The problem :: Copy out the records below without changes, beginning at the line that contains "Task: Tap the word ЭТАЖА in the title" and continuing through the last line of the records, with both ends included. Omit the pictures from your copy.
* Begin Records for the exercise *
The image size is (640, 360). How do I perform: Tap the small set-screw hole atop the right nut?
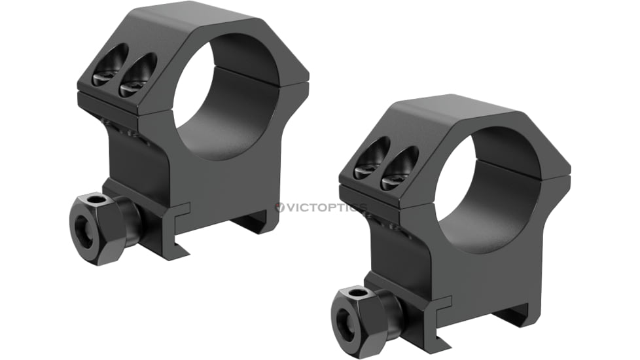pos(359,292)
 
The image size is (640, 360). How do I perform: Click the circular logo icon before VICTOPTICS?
pos(280,207)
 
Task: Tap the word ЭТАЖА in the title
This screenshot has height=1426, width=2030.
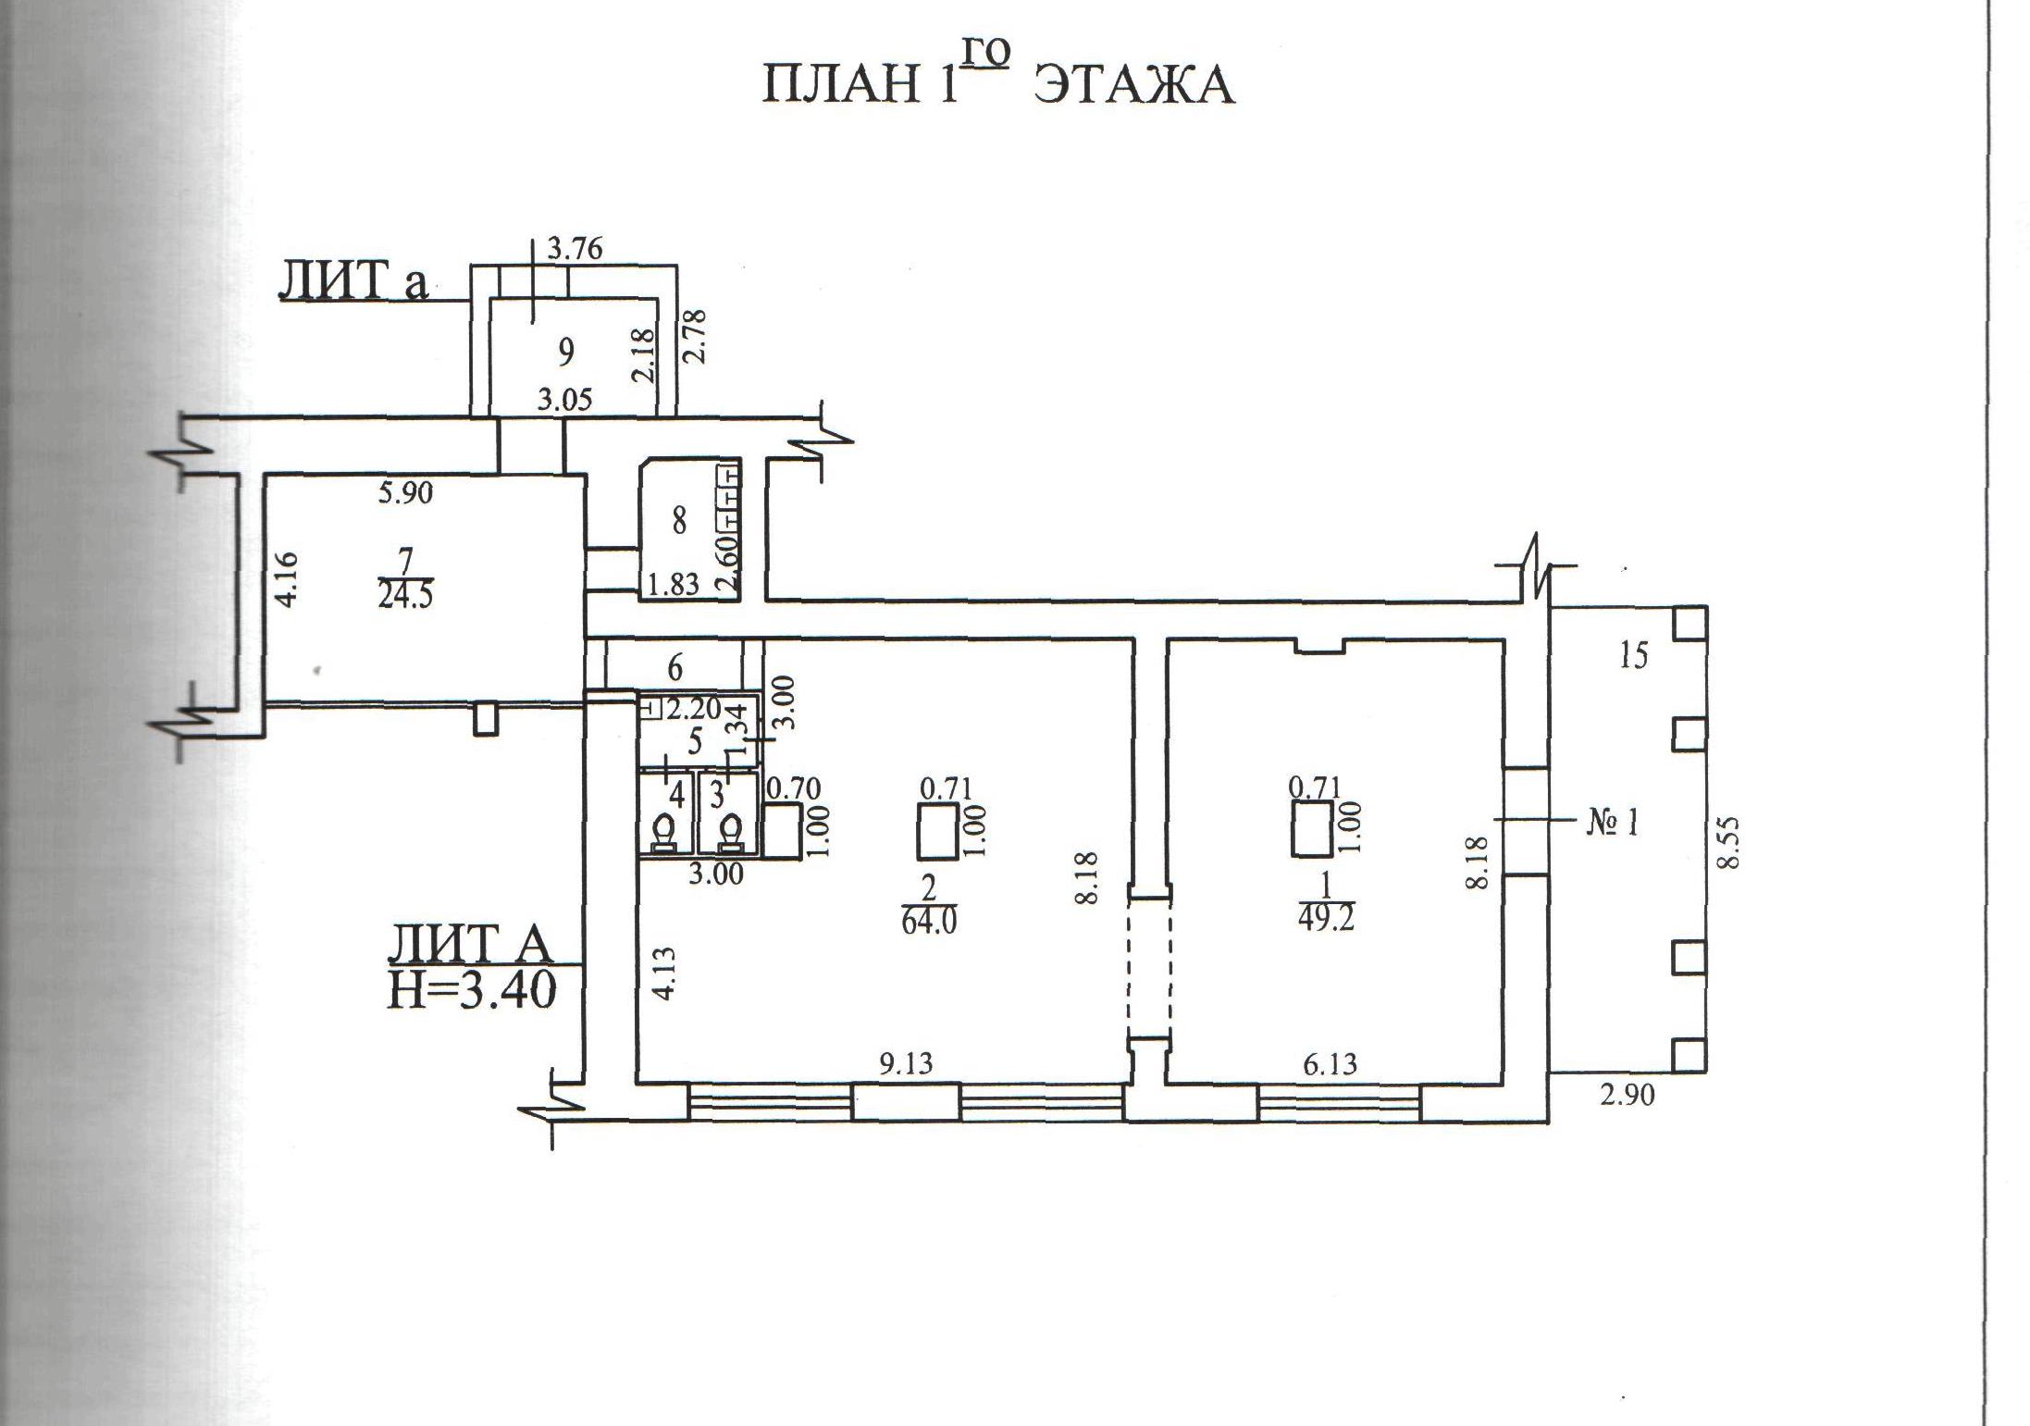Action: pyautogui.click(x=1133, y=86)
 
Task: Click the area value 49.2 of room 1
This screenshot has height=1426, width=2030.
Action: pyautogui.click(x=1325, y=922)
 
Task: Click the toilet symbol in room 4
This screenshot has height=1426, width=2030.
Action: pyautogui.click(x=663, y=831)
* End Records for the exercise *
Correct answer ::
Task: Tap the word ЭТАЖА in the title
This screenshot has height=1426, width=2030.
Action: pyautogui.click(x=1133, y=86)
 
Task: Click the area value 49.2 of room 1
This screenshot has height=1426, width=2030.
Action: pyautogui.click(x=1325, y=922)
 
Task: Click the toilet symbol in room 4
This screenshot has height=1426, width=2030.
Action: pyautogui.click(x=663, y=831)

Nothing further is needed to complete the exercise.